• **THE TASK**
Give all the data again exactly.

• **EXTRACTED INFORMATION**
┌──

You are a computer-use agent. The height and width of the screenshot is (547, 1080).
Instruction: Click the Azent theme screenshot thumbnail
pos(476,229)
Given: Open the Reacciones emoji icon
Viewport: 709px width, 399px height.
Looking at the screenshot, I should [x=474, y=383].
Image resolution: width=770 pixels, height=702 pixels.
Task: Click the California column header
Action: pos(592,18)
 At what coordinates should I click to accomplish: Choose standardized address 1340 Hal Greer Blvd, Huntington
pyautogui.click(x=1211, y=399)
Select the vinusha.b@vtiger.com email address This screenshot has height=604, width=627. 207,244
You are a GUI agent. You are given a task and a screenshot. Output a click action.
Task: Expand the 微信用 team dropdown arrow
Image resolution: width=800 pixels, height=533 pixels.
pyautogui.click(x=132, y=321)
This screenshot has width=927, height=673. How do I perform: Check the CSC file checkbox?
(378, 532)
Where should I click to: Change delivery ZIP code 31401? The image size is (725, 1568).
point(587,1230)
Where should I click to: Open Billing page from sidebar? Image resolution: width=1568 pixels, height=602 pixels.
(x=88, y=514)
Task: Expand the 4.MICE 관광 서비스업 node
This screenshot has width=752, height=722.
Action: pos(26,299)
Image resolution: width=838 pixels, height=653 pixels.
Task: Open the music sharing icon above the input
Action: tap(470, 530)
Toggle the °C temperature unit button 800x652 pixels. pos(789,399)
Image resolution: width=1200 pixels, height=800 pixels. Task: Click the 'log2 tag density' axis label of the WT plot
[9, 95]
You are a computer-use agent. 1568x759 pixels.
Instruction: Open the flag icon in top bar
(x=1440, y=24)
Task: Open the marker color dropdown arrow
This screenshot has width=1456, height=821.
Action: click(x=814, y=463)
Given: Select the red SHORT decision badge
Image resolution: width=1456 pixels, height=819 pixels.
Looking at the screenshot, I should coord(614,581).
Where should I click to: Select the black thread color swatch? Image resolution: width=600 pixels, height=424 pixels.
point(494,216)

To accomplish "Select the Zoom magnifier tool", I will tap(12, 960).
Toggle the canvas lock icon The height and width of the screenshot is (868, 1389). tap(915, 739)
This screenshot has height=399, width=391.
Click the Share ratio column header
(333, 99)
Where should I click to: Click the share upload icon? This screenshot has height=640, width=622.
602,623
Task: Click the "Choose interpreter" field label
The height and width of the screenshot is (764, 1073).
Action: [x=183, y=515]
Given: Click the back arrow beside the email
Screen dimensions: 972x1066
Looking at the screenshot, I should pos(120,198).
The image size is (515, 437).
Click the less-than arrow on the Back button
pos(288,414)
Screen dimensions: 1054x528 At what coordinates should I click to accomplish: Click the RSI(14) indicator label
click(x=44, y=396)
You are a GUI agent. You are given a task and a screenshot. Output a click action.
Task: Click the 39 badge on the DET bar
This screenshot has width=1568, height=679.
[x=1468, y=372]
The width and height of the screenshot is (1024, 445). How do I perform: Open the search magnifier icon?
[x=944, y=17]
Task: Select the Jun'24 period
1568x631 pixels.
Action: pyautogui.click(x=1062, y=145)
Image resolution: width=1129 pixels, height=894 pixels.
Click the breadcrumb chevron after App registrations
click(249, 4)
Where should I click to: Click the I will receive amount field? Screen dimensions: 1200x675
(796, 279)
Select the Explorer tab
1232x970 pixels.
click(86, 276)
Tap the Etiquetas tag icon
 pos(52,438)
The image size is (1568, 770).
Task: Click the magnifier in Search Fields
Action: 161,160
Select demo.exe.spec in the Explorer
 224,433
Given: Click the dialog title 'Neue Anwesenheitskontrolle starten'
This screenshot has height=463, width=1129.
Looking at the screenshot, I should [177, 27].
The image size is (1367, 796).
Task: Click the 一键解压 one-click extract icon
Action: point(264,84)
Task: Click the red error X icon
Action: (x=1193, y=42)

└──

• **RESULT OF THIS TASK**
You are a computer-use agent. The height and width of the screenshot is (547, 1080).
Instruction: Click the Azent theme screenshot thumbnail
pos(476,229)
Given: Open the Reacciones emoji icon
Viewport: 709px width, 399px height.
Looking at the screenshot, I should [x=474, y=383].
Image resolution: width=770 pixels, height=702 pixels.
Task: Click the California column header
Action: pos(592,18)
 At what coordinates should I click to accomplish: Choose standardized address 1340 Hal Greer Blvd, Huntington
pyautogui.click(x=1211, y=399)
Select the vinusha.b@vtiger.com email address This screenshot has height=604, width=627. 207,244
You are a GUI agent. You are given a task and a screenshot. Output a click action.
Task: Expand the 微信用 team dropdown arrow
Image resolution: width=800 pixels, height=533 pixels.
pyautogui.click(x=132, y=321)
This screenshot has width=927, height=673. How do I perform: Check the CSC file checkbox?
(378, 532)
Where should I click to: Change delivery ZIP code 31401? The image size is (725, 1568).
point(587,1230)
Where should I click to: Open Billing page from sidebar? Image resolution: width=1568 pixels, height=602 pixels.
(x=88, y=514)
Task: Expand the 4.MICE 관광 서비스업 node
This screenshot has width=752, height=722.
Action: pos(26,299)
Image resolution: width=838 pixels, height=653 pixels.
Task: Open the music sharing icon above the input
Action: tap(470, 530)
Toggle the °C temperature unit button 800x652 pixels. pos(789,399)
Image resolution: width=1200 pixels, height=800 pixels. Task: Click the 'log2 tag density' axis label of the WT plot
[9, 95]
You are a computer-use agent. 1568x759 pixels.
Instruction: Open the flag icon in top bar
(x=1440, y=24)
Task: Open the marker color dropdown arrow
This screenshot has width=1456, height=821.
Action: click(x=814, y=463)
Given: Select the red SHORT decision badge
Image resolution: width=1456 pixels, height=819 pixels.
Looking at the screenshot, I should coord(614,581).
Where should I click to: Select the black thread color swatch? Image resolution: width=600 pixels, height=424 pixels.
point(494,216)

To accomplish "Select the Zoom magnifier tool", I will tap(12, 960).
Toggle the canvas lock icon The height and width of the screenshot is (868, 1389). tap(915, 739)
This screenshot has height=399, width=391.
Click the Share ratio column header
(333, 99)
Where should I click to: Click the share upload icon? This screenshot has height=640, width=622.
602,623
Task: Click the "Choose interpreter" field label
The height and width of the screenshot is (764, 1073).
Action: [x=183, y=515]
Given: Click the back arrow beside the email
Screen dimensions: 972x1066
Looking at the screenshot, I should pos(120,198).
The image size is (515, 437).
Click the less-than arrow on the Back button
pos(288,414)
Screen dimensions: 1054x528 At what coordinates should I click to accomplish: Click the RSI(14) indicator label
click(x=44, y=396)
You are a GUI agent. You are given a task and a screenshot. Output a click action.
Task: Click the 39 badge on the DET bar
This screenshot has width=1568, height=679.
[x=1468, y=372]
The width and height of the screenshot is (1024, 445). How do I perform: Open the search magnifier icon?
[x=944, y=17]
Task: Select the Jun'24 period
1568x631 pixels.
Action: pyautogui.click(x=1062, y=145)
Image resolution: width=1129 pixels, height=894 pixels.
Click the breadcrumb chevron after App registrations
click(249, 4)
Where should I click to: Click the I will receive amount field? Screen dimensions: 1200x675
(796, 279)
Select the Explorer tab
1232x970 pixels.
click(86, 276)
Tap the Etiquetas tag icon
 pos(52,438)
The image size is (1568, 770).
Task: Click the magnifier in Search Fields
Action: 161,160
Select demo.exe.spec in the Explorer
 224,433
Given: Click the dialog title 'Neue Anwesenheitskontrolle starten'
This screenshot has height=463, width=1129.
Looking at the screenshot, I should [177, 27].
The image size is (1367, 796).
Task: Click the 一键解压 one-click extract icon
Action: point(264,84)
Task: Click the red error X icon
Action: (x=1193, y=42)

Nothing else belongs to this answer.